### STORED DATA
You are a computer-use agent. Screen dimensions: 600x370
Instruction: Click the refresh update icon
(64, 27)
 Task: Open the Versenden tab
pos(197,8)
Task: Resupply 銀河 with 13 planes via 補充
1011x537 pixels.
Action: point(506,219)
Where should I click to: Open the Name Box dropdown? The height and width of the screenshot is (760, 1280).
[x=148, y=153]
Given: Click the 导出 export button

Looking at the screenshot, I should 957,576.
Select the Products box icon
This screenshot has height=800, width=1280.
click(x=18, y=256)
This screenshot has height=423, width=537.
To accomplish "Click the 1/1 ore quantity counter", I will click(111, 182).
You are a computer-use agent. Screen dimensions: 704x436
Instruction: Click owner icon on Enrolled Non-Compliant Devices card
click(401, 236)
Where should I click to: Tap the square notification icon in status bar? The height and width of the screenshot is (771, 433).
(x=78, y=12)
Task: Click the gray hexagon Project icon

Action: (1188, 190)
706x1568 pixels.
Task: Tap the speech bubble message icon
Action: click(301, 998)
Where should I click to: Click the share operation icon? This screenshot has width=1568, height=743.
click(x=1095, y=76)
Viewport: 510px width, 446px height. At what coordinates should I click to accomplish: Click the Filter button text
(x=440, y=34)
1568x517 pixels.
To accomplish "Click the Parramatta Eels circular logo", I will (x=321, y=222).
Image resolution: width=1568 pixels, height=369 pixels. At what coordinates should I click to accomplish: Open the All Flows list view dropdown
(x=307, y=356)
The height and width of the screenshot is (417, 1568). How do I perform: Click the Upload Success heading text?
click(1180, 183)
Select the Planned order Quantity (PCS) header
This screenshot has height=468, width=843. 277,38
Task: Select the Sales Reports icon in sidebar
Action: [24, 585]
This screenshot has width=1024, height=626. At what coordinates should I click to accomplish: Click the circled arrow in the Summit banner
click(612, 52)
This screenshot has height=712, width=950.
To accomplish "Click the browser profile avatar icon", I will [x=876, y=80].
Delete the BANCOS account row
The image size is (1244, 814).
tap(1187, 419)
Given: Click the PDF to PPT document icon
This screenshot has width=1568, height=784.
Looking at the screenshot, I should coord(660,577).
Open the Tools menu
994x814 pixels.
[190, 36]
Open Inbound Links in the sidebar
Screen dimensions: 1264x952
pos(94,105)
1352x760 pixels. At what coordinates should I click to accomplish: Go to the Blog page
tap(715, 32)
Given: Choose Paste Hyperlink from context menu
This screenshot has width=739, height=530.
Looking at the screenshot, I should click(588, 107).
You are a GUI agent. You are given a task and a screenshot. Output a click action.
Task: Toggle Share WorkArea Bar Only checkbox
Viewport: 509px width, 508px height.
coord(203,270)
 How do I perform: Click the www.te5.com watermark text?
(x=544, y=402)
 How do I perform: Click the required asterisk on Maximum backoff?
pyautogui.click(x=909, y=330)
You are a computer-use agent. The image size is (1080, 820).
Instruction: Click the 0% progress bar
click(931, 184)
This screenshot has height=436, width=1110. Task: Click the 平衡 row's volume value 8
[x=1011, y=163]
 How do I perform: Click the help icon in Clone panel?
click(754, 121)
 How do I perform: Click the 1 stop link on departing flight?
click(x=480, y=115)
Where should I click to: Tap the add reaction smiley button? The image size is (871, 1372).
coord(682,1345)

### EXERCISE DETAILS
The response has to give back every record verbatim.

### ANSWER BOX
You are a computer-use agent. Screen dimensions: 600x370
Instruction: Click the refresh update icon
(64, 27)
 Task: Open the Versenden tab
pos(197,8)
Task: Resupply 銀河 with 13 planes via 補充
1011x537 pixels.
Action: point(506,219)
Where should I click to: Open the Name Box dropdown? The height and width of the screenshot is (760, 1280).
[x=148, y=153]
Given: Click the 导出 export button

Looking at the screenshot, I should 957,576.
Select the Products box icon
This screenshot has height=800, width=1280.
click(x=18, y=256)
This screenshot has height=423, width=537.
To accomplish "Click the 1/1 ore quantity counter", I will click(111, 182).
You are a computer-use agent. Screen dimensions: 704x436
Instruction: Click owner icon on Enrolled Non-Compliant Devices card
click(401, 236)
Where should I click to: Tap the square notification icon in status bar? The height and width of the screenshot is (771, 433).
(x=78, y=12)
Task: Click the gray hexagon Project icon

Action: (1188, 190)
706x1568 pixels.
Task: Tap the speech bubble message icon
Action: click(301, 998)
Where should I click to: Click the share operation icon? This screenshot has width=1568, height=743.
click(x=1095, y=76)
Viewport: 510px width, 446px height. At what coordinates should I click to accomplish: Click the Filter button text
(x=440, y=34)
1568x517 pixels.
To accomplish "Click the Parramatta Eels circular logo", I will (x=321, y=222).
Image resolution: width=1568 pixels, height=369 pixels. At what coordinates should I click to accomplish: Open the All Flows list view dropdown
(x=307, y=356)
The height and width of the screenshot is (417, 1568). How do I perform: Click the Upload Success heading text?
click(1180, 183)
Select the Planned order Quantity (PCS) header
This screenshot has height=468, width=843. 277,38
Task: Select the Sales Reports icon in sidebar
Action: [24, 585]
This screenshot has width=1024, height=626. At what coordinates should I click to accomplish: Click the circled arrow in the Summit banner
click(612, 52)
This screenshot has height=712, width=950.
To accomplish "Click the browser profile avatar icon", I will [x=876, y=80].
Delete the BANCOS account row
The image size is (1244, 814).
tap(1187, 419)
Given: Click the PDF to PPT document icon
This screenshot has width=1568, height=784.
Looking at the screenshot, I should coord(660,577).
Open the Tools menu
994x814 pixels.
[190, 36]
Open Inbound Links in the sidebar
Screen dimensions: 1264x952
pos(94,105)
1352x760 pixels. At what coordinates should I click to accomplish: Go to the Blog page
tap(715, 32)
Given: Choose Paste Hyperlink from context menu
This screenshot has width=739, height=530.
Looking at the screenshot, I should click(588, 107).
You are a GUI agent. You are given a task and a screenshot. Output a click action.
Task: Toggle Share WorkArea Bar Only checkbox
Viewport: 509px width, 508px height.
coord(203,270)
 How do I perform: Click the www.te5.com watermark text?
(x=544, y=402)
 How do I perform: Click the required asterisk on Maximum backoff?
pyautogui.click(x=909, y=330)
You are a computer-use agent. The image size is (1080, 820).
Instruction: Click the 0% progress bar
click(931, 184)
This screenshot has height=436, width=1110. Task: Click the 平衡 row's volume value 8
[x=1011, y=163]
 How do I perform: Click the help icon in Clone panel?
click(754, 121)
 How do I perform: Click the 1 stop link on departing flight?
click(x=480, y=115)
Where should I click to: Tap the add reaction smiley button? The image size is (871, 1372).
coord(682,1345)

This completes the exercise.